A LITTLE LIGHT ON THE SUBJECT
Solar electric systems generate electricity when the solar panels are exposed to light. Full and direct sunlight exposure will produce the most power from the systems, however, the systems will generate electricity anytime they are exposed to light. The electricity produced by the sun can be used to power direct current (DC) devices such a battery or it can be converted into normal household type power that will run any device currently powered by utility power. Solar systems that produce electricity are sometimes referred to as "photovoltaic" (PV) systems and contain NO WATER whatsoever. The systems are simple, reliable, quiet, emissions free, and long lasting. There are no moving parts in a typical system, and recent advances in manufacturing processes have boosted performance while also decreasing the cost. A typical solar system is an integration of a few basic components: a group of solar panels to generate electricity, a series of safety disconnects to protect the system, and an "inverter" to convert the electricity produced from the solar panels into usable household type electricity. Inverters are also designed to work in sync with utility power if the outside power meets minimum standards of quality. Inverters that supplement utility power in this way are called "utility interactive" inverters or "grid tied" inverters. If back-up power is also desired for use when the utility power suffers an outage, or if there is no utility power available in a remote area, then a different type of inverter is used to convert the solar power into usable household power independently of any utility power source. "Off grid" systems such as this require a means to store excess power for use at night, when the solar system is not generating power. Traditionally, a set of specialized deep-reserve type batteries are used to power the inverter at night until the sun comes up again and powers the loads and also recharges the batteries. Finally, there are hybrid solar systems that utilize batteries only when utility power fails.

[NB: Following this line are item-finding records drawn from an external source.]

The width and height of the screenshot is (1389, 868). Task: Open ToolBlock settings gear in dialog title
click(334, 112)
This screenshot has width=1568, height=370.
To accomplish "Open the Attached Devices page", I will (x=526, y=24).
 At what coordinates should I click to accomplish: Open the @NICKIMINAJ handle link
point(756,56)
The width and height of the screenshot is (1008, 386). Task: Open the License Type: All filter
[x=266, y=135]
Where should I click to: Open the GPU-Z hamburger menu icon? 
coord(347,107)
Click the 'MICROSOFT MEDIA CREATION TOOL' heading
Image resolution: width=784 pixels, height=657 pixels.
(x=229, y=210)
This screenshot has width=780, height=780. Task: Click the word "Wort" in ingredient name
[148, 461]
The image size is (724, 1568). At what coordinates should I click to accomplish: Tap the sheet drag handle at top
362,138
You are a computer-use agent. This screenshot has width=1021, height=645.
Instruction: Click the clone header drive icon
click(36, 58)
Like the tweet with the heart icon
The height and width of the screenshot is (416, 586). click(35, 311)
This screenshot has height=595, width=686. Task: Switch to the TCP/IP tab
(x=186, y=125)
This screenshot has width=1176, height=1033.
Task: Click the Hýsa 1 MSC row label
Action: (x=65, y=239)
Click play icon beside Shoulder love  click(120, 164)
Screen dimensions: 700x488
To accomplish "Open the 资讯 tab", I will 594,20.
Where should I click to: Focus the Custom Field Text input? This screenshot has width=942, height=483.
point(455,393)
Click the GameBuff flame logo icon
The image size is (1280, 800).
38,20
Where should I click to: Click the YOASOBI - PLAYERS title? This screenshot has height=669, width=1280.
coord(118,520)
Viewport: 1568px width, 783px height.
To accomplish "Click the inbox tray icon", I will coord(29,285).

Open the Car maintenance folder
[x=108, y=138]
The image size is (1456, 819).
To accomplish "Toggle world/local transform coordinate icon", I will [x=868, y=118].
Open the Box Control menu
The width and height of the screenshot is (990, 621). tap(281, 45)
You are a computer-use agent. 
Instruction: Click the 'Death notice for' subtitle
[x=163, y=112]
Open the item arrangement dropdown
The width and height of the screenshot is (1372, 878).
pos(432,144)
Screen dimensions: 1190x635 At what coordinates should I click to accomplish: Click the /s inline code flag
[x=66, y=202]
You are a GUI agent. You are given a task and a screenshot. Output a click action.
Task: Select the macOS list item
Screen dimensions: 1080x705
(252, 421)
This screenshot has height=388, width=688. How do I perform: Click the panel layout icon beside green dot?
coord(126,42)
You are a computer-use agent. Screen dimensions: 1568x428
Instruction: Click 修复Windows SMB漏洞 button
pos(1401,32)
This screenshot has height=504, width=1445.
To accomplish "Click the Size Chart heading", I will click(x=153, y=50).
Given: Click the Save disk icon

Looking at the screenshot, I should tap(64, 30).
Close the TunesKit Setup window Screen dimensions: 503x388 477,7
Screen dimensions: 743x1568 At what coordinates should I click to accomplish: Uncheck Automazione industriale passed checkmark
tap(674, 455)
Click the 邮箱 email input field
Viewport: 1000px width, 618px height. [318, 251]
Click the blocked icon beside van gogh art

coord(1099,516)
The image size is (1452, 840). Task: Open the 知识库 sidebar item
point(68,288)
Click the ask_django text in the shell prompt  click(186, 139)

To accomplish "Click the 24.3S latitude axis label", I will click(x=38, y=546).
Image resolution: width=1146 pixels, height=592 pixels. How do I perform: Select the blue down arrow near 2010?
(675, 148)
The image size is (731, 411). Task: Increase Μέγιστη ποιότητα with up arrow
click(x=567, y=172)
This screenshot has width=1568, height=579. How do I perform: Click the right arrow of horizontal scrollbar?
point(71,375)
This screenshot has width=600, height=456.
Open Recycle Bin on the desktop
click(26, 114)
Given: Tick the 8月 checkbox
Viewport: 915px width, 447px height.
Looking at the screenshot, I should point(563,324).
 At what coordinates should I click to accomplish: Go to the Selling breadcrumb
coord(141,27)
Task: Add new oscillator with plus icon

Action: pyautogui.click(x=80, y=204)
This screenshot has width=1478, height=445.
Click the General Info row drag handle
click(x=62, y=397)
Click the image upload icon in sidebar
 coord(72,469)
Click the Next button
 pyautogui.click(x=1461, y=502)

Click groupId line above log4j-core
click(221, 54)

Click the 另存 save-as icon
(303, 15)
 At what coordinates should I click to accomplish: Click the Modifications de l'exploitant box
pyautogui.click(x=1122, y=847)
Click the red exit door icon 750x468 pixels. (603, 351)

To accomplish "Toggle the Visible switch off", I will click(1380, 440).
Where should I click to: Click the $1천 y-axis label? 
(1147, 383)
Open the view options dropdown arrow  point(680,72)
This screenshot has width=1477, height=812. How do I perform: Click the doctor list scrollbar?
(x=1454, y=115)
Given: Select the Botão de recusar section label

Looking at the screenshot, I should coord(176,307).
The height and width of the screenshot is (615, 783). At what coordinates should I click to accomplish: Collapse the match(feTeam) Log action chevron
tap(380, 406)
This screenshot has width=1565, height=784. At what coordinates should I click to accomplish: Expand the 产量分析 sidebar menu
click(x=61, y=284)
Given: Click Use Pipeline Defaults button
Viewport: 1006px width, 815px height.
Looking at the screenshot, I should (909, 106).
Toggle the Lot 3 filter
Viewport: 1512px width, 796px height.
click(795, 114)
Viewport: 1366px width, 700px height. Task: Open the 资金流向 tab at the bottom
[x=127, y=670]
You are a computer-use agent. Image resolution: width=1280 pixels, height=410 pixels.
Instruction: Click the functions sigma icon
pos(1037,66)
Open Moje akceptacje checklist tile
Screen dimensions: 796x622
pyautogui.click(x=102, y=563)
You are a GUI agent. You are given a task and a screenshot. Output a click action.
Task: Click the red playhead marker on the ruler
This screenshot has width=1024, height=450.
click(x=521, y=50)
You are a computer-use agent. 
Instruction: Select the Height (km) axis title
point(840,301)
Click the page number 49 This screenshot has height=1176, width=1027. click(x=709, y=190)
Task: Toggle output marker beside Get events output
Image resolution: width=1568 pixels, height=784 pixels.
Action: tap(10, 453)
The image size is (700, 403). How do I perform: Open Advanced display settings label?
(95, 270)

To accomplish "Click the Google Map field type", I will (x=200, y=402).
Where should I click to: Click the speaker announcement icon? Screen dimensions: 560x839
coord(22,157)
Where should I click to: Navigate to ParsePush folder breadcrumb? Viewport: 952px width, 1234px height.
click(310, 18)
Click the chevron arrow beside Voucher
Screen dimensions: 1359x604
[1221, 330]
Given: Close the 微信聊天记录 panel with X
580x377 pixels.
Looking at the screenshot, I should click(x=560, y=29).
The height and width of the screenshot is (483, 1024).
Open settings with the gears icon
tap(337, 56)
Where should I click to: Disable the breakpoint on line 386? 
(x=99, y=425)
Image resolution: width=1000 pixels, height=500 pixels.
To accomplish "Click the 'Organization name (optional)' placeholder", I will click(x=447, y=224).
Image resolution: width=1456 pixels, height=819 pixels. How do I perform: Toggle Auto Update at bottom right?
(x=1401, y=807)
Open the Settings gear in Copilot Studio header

These sorts of systems send excess power to the utility in sync with the utility when it is normally available but will also provide power to your loads via the solar array and batteries should the utility power suffer an outage.
Below are brief descriptions of the individual components that make up a solar system and how they are generally integrated into either a power system that interact in sync with utility power or used independently from any utility power system ("off grid").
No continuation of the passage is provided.